Compito scritto a: Ricopia per intero, senza cambiare nulla, il testo sul 54° Festival del Teatro Antico di Siracusa.

Testo fornito:
La scena del potere, il titolo identificativo del 54° Festival del Teatro Antico al Teatro Greco di Siracusa, appare davvero il più adatto a questi nostri tempi politicamente travagliati dove spettacolo, populismo e ansia di dominio sembrano intrecciarsi in un nodo perverso e inestricabile. I testi scelti – due tragedie, Eracle di Euripide ed Edipo a Colono di Sofocle (in cartellone fino al 24 giugno), e una commedia, Cavalieri di Aristofane (che andrà in scena separatamente a chiusura del festival dal 29 giugno all’8 luglio) – propongono una riflessione sul tema del kratos, il “potere”, e sulla figura del tiranno, un termine etimologicamente legato alla parola greca tyrannos, “re”, che già nell’Atene del V secolo a.C. era andato caricandosi dell’accezione deteriore.

Record:
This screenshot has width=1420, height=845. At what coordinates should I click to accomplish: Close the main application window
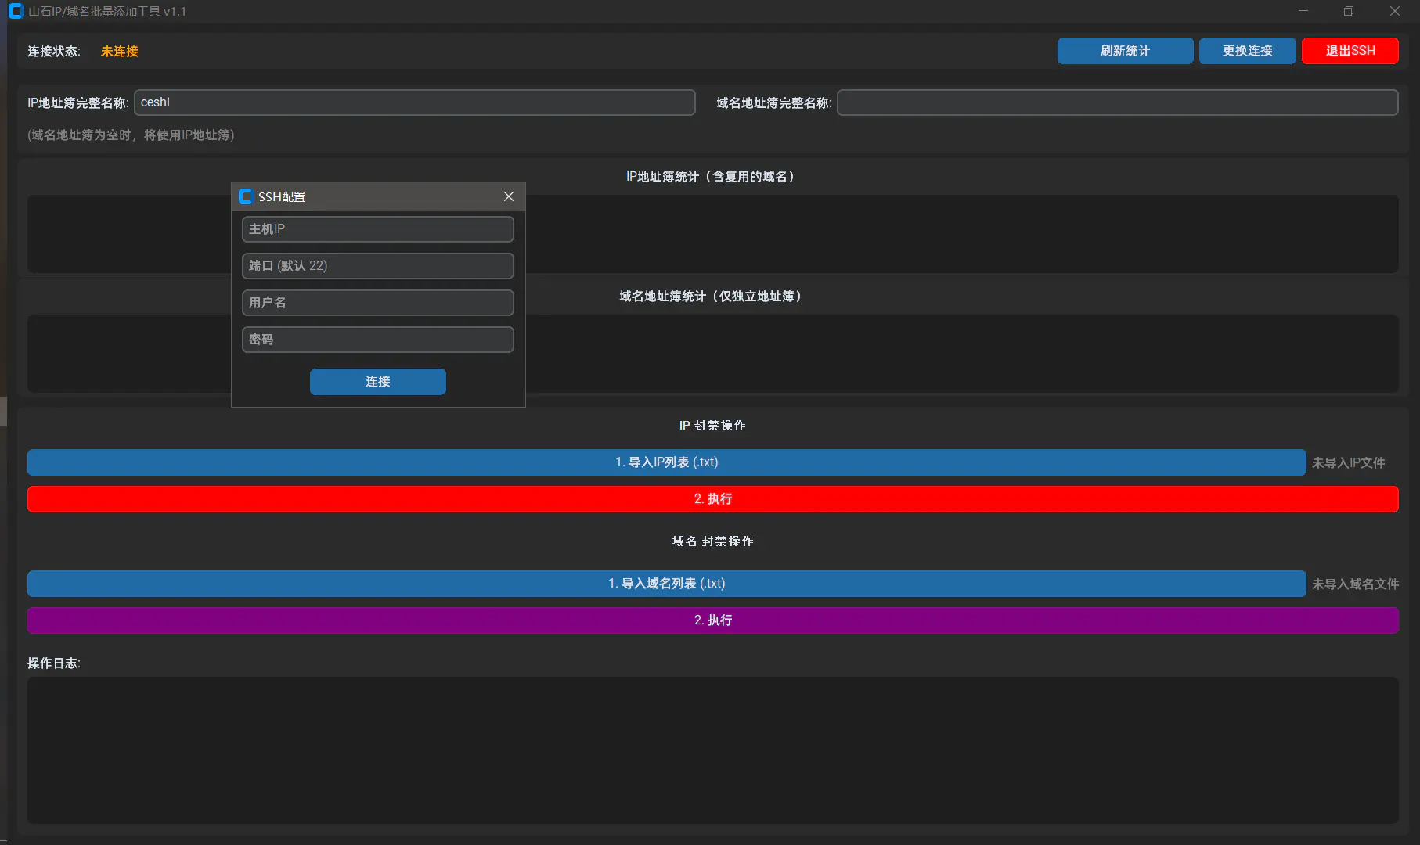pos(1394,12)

...

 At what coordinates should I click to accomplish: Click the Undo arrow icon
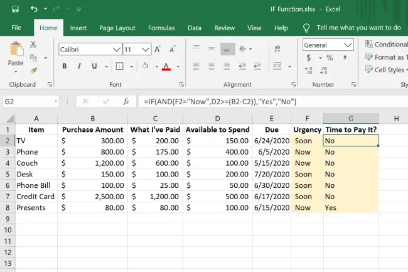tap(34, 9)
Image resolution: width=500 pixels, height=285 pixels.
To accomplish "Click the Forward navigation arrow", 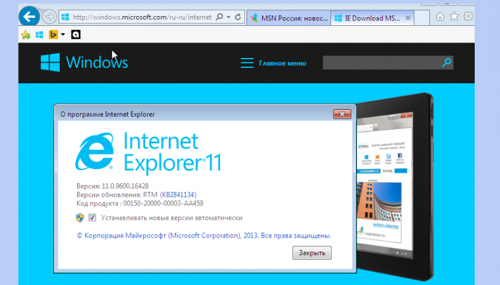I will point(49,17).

Compito scritto b: Converti in un CSV a due colonne, richiesta e risposta, i record che vanno dalla riga contenente "This screenshot has" fino a quella contenente "pos(1394,12)", entrambe comprese, con una riga per record e ciascun campo tra virgolette, sostituendo gli a capo con spazi. Lascia fuori le immagini.

Risultato a:
La scena del potere, il titolo identificativo del 54° Festival del Teatro Antico al Teatro Greco di Siracusa, appare davvero il più adatto a questi nostri tempi politicamente travagliati dove spettacolo, populismo e ansia di dominio sembrano intrecciarsi in un nodo perverso e inestricabile. I testi scelti – due tragedie, Eracle di Euripide ed Edipo a Colono di Sofocle (in cartellone fino al 24 giugno), e una commedia, Cavalieri di Aristofane (che andrà in scena separatamente a chiusura del festival dal 29 giugno all’8 luglio) – propongono una riflessione sul tema del kratos, il “potere”, e sulla figura del tiranno, un termine etimologicamente legato alla parola greca tyrannos, “re”, che già nell’Atene del V secolo a.C. era andato caricandosi dell’accezione deteriore.

Risultato b:
richiesta,risposta
"This screenshot has width=1420, height=845. At what coordinates should I click to accomplish: Close the main application window","pos(1394,12)"